● Requirement 1:
Summarize the text about caves in Laos in two sentences.
● Requirement 2:
According to the text about caves in Laos, how many Viengxay caves were used as a shelter?
● Requirement 3:
Translate this sentence from the text about caves in Laos into Spanish: "The cave systems discovered in Laos are accessible for visitors and are truly amazing."

● Supplied text:
┏━━

Laos can be considered a country of two dimensions. One is above the ground and another one is hidden underneath—more specifically behind the steep limestone mountains.
The cave systems discovered in Laos are accessible for visitors and are truly amazing. One of the most spectacular is the Kong Lor Cave in Khammouane Province. It is about 7 kilometres long and has caverns 90 meters high. You can ride a boat right through it as a river flows along the cave. Both the karst ceiling of the cave and its floor are gorgeous, as it is believed that the emerald glowing pool in the middle of it reflects the skin of Indra, the Hindu god.
Also, the Viengxay caves in Houaphanh Province are worth visiting because this is where Lao revolutionary forces lived during the Second Indochina War. 480 caves were used as a shelter for people and even had a school, hospital, and other amenities.

┗━━

● Records provided:
┏━━

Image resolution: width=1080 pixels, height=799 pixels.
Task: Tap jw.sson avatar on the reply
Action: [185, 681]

┗━━
┏━━

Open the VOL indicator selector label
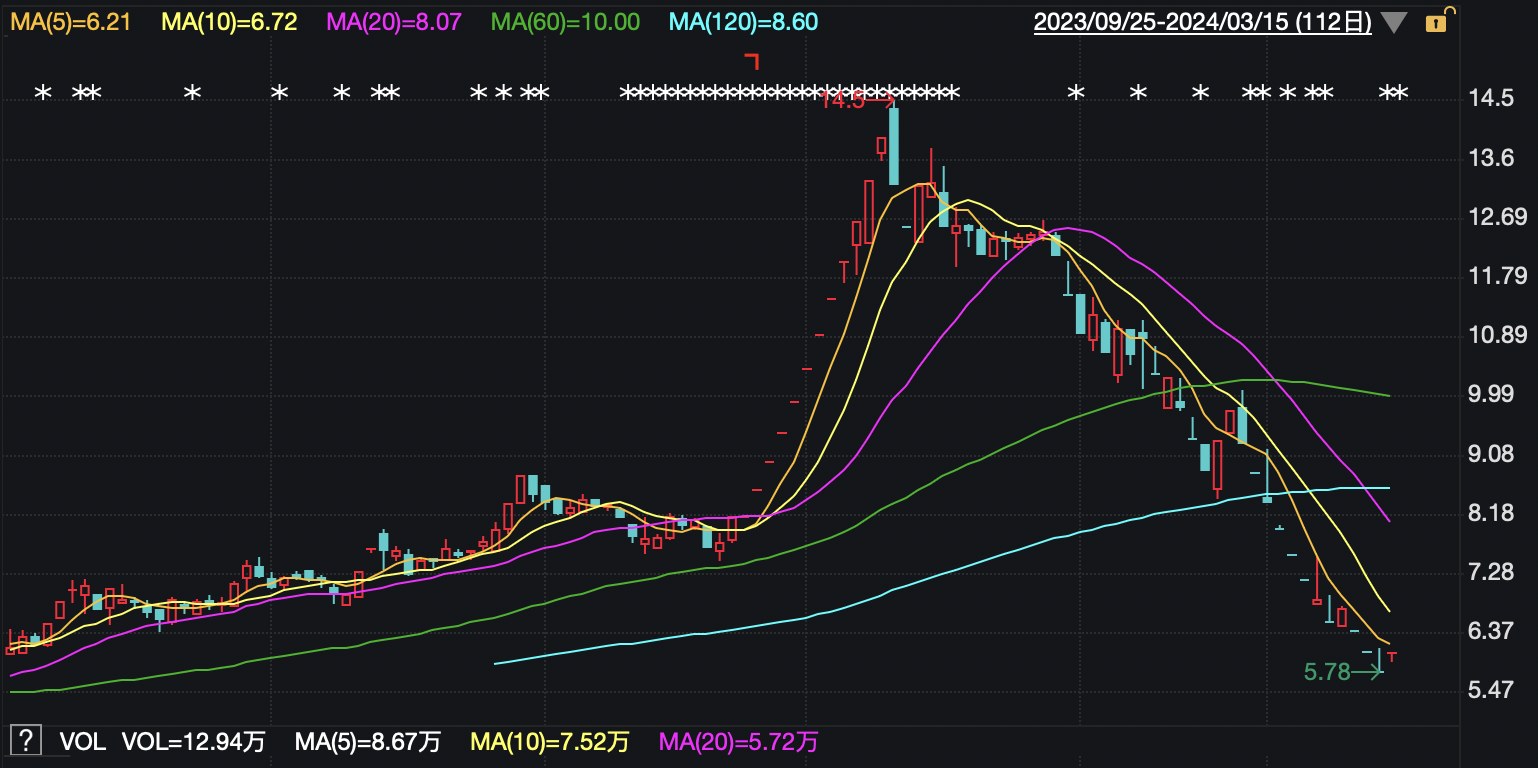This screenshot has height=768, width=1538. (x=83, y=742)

┗━━
┏━━

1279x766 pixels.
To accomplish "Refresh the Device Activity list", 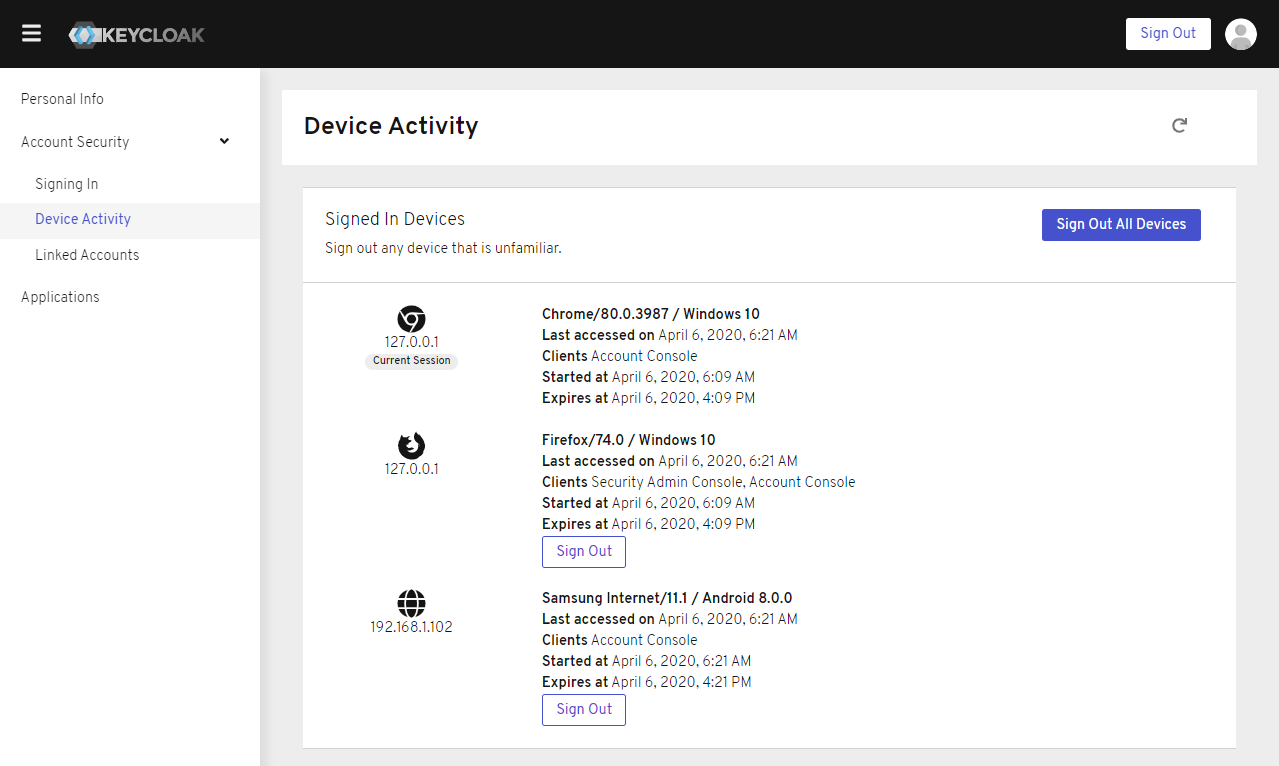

┗━━

● Exercise solution 1:
Laos has a hidden underground dimension of cave systems behind its steep limestone mountains, and these caves are accessible to visitors. Kong Lor Cave in Khammouane Province is about 7 kilometers long with a river you can ride a boat through, while the Viengxay caves in Houaphanh Province sheltered Lao revolutionary forces during the Second Indochina War.

● Exercise solution 2:
480 caves.

● Exercise solution 3:
Los sistemas de cuevas descubiertos en Laos son accesibles para los visitantes y son verdaderamente asombrosos.